LA PAROLA

Arido

L’aggettivo arido viene dal latino arĭdus, che a sua volta deriva dal verbo arere, “esser secco”.
La definizione di un simile fenomeno fisico si presta molto bene alla sua estensione semantica: l’aridità del clima rende infeconda la terra, così come l’aridità del cuore rende infeconda la vita dell’essere umano.

Per rendere coltivabile un terreno arido è necessario portarci l’acqua, fare molti sforzi fisici, curarlo con grande attenzione. Gli ambienti aridi infatti sono aree in cui la vegetazione scarseggia a causa del suolo secco e povero di humus, con un consistente substrato minerale di roccia, o più spesso pietre e sassi. L’assenza di copertura vegetale rende ancora più difficile la situazione: di giorno il sole non trova ostacoli e picchia implacabile, mentre al freddo della notte non c’è alcun riparo. Nonostante questo, ci sono specie vegetali ed animali che sono riuscite ad adattarsi. Le piante degli ambienti aridi e rupestri si trovano a dover affrontare una serie di problemi di sopravvivenza, primo fra tutti la scarsità di acqua. Il bilancio idrico è ulteriormente aggravato dall’esposizione al sole, che tende a far evaporare i liquidi interni della pianta: per contrastare la perdita d’acqua, le piante delle zone aride presentano vari adattamenti morfologici, quali ad esempio protezioni cerose che limitano la traspirazione e riflettono il sole. Le foglie sono coriacee e spesso hanno dimensioni ridotte, per limitare la superficie di traspirazione.

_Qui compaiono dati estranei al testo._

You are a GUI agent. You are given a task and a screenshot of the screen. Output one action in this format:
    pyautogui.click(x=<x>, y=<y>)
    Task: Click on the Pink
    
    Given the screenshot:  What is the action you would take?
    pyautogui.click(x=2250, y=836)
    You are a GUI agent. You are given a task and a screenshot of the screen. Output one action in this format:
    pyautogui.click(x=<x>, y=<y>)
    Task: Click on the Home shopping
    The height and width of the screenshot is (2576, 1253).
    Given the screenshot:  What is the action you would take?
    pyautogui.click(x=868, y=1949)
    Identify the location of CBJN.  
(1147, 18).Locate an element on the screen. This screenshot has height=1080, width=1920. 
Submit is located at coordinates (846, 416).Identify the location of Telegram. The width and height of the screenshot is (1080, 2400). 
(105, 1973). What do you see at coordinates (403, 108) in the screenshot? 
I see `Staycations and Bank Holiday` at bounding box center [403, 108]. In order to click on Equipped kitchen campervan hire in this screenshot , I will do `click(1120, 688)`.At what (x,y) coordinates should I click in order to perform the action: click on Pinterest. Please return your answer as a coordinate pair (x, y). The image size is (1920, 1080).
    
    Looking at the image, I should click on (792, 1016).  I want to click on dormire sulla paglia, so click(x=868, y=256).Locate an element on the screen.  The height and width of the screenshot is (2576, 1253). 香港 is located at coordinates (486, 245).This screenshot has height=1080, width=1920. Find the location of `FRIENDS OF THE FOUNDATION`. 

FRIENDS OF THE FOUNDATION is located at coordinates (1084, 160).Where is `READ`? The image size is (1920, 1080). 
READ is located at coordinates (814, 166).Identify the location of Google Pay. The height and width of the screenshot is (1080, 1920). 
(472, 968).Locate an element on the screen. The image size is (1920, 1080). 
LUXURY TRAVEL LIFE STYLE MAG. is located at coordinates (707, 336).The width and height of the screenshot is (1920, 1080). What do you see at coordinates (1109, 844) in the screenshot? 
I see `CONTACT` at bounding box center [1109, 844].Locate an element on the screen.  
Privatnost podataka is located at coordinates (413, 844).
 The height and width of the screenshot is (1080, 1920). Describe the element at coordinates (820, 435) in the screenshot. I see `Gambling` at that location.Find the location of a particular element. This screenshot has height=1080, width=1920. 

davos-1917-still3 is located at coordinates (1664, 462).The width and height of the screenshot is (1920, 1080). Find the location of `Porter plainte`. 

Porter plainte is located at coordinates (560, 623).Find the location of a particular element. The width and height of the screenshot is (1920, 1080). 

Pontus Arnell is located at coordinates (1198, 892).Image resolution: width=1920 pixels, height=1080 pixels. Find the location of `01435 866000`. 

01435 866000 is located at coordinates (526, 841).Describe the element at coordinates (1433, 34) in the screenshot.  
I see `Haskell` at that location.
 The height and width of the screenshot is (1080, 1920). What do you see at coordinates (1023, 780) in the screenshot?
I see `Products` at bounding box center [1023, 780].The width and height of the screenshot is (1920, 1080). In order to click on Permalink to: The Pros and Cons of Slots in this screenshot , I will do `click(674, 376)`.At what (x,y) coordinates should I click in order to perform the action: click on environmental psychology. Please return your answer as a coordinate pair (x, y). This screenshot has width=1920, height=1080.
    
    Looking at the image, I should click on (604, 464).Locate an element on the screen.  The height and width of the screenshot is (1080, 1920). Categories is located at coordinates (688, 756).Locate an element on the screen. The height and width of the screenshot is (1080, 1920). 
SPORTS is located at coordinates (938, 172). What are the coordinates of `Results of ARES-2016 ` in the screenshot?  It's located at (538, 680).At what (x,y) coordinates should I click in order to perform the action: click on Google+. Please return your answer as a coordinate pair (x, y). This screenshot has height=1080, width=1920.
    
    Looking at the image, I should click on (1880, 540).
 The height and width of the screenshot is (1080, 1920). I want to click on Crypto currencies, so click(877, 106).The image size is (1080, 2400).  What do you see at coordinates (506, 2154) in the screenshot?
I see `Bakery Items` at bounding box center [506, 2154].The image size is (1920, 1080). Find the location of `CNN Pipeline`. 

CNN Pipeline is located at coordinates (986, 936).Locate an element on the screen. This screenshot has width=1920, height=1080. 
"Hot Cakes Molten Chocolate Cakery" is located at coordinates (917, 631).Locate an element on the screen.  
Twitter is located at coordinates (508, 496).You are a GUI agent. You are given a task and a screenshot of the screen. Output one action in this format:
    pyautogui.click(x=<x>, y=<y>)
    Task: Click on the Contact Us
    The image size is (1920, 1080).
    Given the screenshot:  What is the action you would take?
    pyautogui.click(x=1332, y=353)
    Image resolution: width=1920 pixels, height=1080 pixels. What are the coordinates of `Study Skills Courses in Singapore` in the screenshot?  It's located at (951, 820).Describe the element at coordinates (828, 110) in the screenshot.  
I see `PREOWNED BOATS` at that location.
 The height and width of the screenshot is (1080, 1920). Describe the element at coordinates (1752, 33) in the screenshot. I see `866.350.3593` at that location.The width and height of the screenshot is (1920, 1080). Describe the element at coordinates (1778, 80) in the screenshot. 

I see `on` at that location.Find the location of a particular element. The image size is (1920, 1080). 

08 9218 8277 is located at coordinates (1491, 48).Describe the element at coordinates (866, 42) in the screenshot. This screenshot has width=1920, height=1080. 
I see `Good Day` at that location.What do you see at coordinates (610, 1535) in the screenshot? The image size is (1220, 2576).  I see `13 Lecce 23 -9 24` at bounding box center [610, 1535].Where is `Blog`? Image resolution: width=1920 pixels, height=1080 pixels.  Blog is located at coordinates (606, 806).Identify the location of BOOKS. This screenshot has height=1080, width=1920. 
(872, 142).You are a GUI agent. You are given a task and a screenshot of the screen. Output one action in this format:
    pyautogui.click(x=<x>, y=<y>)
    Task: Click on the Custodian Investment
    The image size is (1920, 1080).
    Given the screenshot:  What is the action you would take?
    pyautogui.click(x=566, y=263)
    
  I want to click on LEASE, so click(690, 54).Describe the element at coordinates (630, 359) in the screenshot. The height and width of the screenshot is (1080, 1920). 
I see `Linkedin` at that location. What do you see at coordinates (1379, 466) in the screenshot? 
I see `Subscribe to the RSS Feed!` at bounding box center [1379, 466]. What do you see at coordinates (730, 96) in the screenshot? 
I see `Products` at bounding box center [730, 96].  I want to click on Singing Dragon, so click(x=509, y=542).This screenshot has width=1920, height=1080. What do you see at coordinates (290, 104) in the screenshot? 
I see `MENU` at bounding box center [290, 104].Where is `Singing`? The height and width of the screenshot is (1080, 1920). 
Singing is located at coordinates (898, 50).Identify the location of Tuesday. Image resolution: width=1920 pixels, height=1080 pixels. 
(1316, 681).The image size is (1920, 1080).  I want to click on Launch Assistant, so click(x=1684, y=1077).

Gli ambienti aridi e rupestri sono gli habitat maggiormente utilizzati dai rettili, che amano i luoghi caldi ed assolati. La loro situazione ideale è rappresentata da spazi semiaperti ben esposti al sole, nei quali vi sia un’alternanza di rocce, praticelli e macchie di arbusti.

Anche della mente si dice che è arida, quando si trova nelle stesse condizioni degli habitat adatti ai rettili: poca idratazione – cioè poco arricchimento culturale, poche esperienze, poca fantasia, poca curiosità – ambiente inospitale, cioè chiuso, soffocante, senza libera circolazione d’aria e di idee. Anche qui vale lo stesso principio: l’aridità di cuore impedisce lo sviluppo armonioso della mente, limitandone l’apertura. Avete presente un covo di serpenti?

Un vento feroce si può abbattere sulle vite degli esseri umani, disseccandone la capacità di empatia, fiaccandone la resistenza emotiva in nome di un livello di performance stabilito a priori, da altri; giornate frenetiche di lavoro inaridiscono le vite e le menti degli adulti, competitive prove di abilità fiaccano il cuore dei più giovani, riempiono le loro giornate di classifiche, punteggi, disvalore.

Cresce il cuore solitario, l’appuntamento dall’analista, l’ansiolitico che ci salva l’orario di lavoro, l’isolamento in una gabbia di incertezze. Arido è il tempo che non prevede scambio, sosta, pensiero, che non prevede il tempo per l’affetto. Non è che il capitalismo, baby, dicono alcuni: l’arido vento che ci avvolge e rende improduttivi i nostri cuori e selvagge le nostre usanze.